#### WHAT YOU NEED TO DO:
Output every record word for word.

□ □ □

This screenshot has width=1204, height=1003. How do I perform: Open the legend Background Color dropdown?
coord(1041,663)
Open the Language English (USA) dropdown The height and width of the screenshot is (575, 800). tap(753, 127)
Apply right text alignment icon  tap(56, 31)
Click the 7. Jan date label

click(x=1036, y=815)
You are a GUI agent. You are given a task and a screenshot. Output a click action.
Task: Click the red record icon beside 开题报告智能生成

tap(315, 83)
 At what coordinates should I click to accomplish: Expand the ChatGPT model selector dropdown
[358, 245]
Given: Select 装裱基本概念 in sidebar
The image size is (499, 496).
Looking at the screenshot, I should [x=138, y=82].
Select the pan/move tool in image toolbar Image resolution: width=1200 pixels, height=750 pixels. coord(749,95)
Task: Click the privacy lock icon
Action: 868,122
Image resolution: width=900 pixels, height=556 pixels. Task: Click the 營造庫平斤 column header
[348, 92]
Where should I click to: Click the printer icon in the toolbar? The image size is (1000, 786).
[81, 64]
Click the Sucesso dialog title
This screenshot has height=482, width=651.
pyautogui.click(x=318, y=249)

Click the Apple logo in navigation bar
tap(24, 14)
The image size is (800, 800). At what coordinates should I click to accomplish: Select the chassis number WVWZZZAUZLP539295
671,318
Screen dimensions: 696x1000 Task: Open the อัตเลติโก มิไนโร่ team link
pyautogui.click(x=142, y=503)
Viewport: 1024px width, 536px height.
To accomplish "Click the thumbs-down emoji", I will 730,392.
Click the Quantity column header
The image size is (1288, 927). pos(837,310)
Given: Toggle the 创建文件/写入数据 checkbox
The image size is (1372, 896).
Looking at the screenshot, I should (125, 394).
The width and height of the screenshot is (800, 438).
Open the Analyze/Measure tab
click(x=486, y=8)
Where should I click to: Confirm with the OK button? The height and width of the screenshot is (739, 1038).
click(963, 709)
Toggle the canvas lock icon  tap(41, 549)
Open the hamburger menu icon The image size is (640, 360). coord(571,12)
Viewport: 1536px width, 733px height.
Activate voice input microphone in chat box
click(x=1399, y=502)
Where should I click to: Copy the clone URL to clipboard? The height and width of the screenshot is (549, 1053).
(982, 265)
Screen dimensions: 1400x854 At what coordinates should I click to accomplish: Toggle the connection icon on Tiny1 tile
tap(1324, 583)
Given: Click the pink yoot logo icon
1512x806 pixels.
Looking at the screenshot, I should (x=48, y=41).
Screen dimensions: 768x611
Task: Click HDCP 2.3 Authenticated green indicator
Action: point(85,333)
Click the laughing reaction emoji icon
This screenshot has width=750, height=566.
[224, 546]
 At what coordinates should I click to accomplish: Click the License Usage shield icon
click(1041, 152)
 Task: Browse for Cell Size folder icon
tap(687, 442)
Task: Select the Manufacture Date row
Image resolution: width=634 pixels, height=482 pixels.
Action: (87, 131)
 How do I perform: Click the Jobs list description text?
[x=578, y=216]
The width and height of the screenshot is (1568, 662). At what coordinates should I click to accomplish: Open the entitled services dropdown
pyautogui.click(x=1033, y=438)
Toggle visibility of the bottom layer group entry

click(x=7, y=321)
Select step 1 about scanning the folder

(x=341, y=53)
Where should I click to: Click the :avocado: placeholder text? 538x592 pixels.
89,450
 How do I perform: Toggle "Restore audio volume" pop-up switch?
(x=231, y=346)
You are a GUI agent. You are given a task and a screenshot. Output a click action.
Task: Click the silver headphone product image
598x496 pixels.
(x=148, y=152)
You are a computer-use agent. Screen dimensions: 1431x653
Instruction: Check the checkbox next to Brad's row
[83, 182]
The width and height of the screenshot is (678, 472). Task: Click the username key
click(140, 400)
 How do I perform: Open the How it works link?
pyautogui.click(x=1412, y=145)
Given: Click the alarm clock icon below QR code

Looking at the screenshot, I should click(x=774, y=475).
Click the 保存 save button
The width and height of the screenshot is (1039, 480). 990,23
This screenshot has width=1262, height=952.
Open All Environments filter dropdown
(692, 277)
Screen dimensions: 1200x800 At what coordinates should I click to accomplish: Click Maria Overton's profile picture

□ □ □

#### WRITTEN ANSWER:
This screenshot has width=1204, height=1003. How do I perform: Open the legend Background Color dropdown?
coord(1041,663)
Open the Language English (USA) dropdown The height and width of the screenshot is (575, 800). tap(753, 127)
Apply right text alignment icon  tap(56, 31)
Click the 7. Jan date label

click(x=1036, y=815)
You are a GUI agent. You are given a task and a screenshot. Output a click action.
Task: Click the red record icon beside 开题报告智能生成

tap(315, 83)
 At what coordinates should I click to accomplish: Expand the ChatGPT model selector dropdown
[358, 245]
Given: Select 装裱基本概念 in sidebar
The image size is (499, 496).
Looking at the screenshot, I should [x=138, y=82].
Select the pan/move tool in image toolbar Image resolution: width=1200 pixels, height=750 pixels. coord(749,95)
Task: Click the privacy lock icon
Action: 868,122
Image resolution: width=900 pixels, height=556 pixels. Task: Click the 營造庫平斤 column header
[348, 92]
Where should I click to: Click the printer icon in the toolbar? The image size is (1000, 786).
[81, 64]
Click the Sucesso dialog title
This screenshot has height=482, width=651.
pyautogui.click(x=318, y=249)

Click the Apple logo in navigation bar
tap(24, 14)
The image size is (800, 800). At what coordinates should I click to accomplish: Select the chassis number WVWZZZAUZLP539295
671,318
Screen dimensions: 696x1000 Task: Open the อัตเลติโก มิไนโร่ team link
pyautogui.click(x=142, y=503)
Viewport: 1024px width, 536px height.
To accomplish "Click the thumbs-down emoji", I will 730,392.
Click the Quantity column header
The image size is (1288, 927). pos(837,310)
Given: Toggle the 创建文件/写入数据 checkbox
The image size is (1372, 896).
Looking at the screenshot, I should (125, 394).
The width and height of the screenshot is (800, 438).
Open the Analyze/Measure tab
click(x=486, y=8)
Where should I click to: Confirm with the OK button? The height and width of the screenshot is (739, 1038).
click(963, 709)
Toggle the canvas lock icon  tap(41, 549)
Open the hamburger menu icon The image size is (640, 360). coord(571,12)
Viewport: 1536px width, 733px height.
Activate voice input microphone in chat box
click(x=1399, y=502)
Where should I click to: Copy the clone URL to clipboard? The height and width of the screenshot is (549, 1053).
(982, 265)
Screen dimensions: 1400x854 At what coordinates should I click to accomplish: Toggle the connection icon on Tiny1 tile
tap(1324, 583)
Given: Click the pink yoot logo icon
1512x806 pixels.
Looking at the screenshot, I should (x=48, y=41).
Screen dimensions: 768x611
Task: Click HDCP 2.3 Authenticated green indicator
Action: point(85,333)
Click the laughing reaction emoji icon
This screenshot has width=750, height=566.
[224, 546]
 At what coordinates should I click to accomplish: Click the License Usage shield icon
click(1041, 152)
 Task: Browse for Cell Size folder icon
tap(687, 442)
Task: Select the Manufacture Date row
Image resolution: width=634 pixels, height=482 pixels.
Action: (87, 131)
 How do I perform: Click the Jobs list description text?
[x=578, y=216]
The width and height of the screenshot is (1568, 662). At what coordinates should I click to accomplish: Open the entitled services dropdown
pyautogui.click(x=1033, y=438)
Toggle visibility of the bottom layer group entry

click(x=7, y=321)
Select step 1 about scanning the folder

(x=341, y=53)
Where should I click to: Click the :avocado: placeholder text? 538x592 pixels.
89,450
 How do I perform: Toggle "Restore audio volume" pop-up switch?
(x=231, y=346)
You are a GUI agent. You are given a task and a screenshot. Output a click action.
Task: Click the silver headphone product image
598x496 pixels.
(x=148, y=152)
You are a computer-use agent. Screen dimensions: 1431x653
Instruction: Check the checkbox next to Brad's row
[83, 182]
The width and height of the screenshot is (678, 472). Task: Click the username key
click(140, 400)
 How do I perform: Open the How it works link?
pyautogui.click(x=1412, y=145)
Given: Click the alarm clock icon below QR code

Looking at the screenshot, I should click(x=774, y=475).
Click the 保存 save button
The width and height of the screenshot is (1039, 480). 990,23
This screenshot has width=1262, height=952.
Open All Environments filter dropdown
(692, 277)
Screen dimensions: 1200x800 At what coordinates should I click to accomplish: Click Maria Overton's profile picture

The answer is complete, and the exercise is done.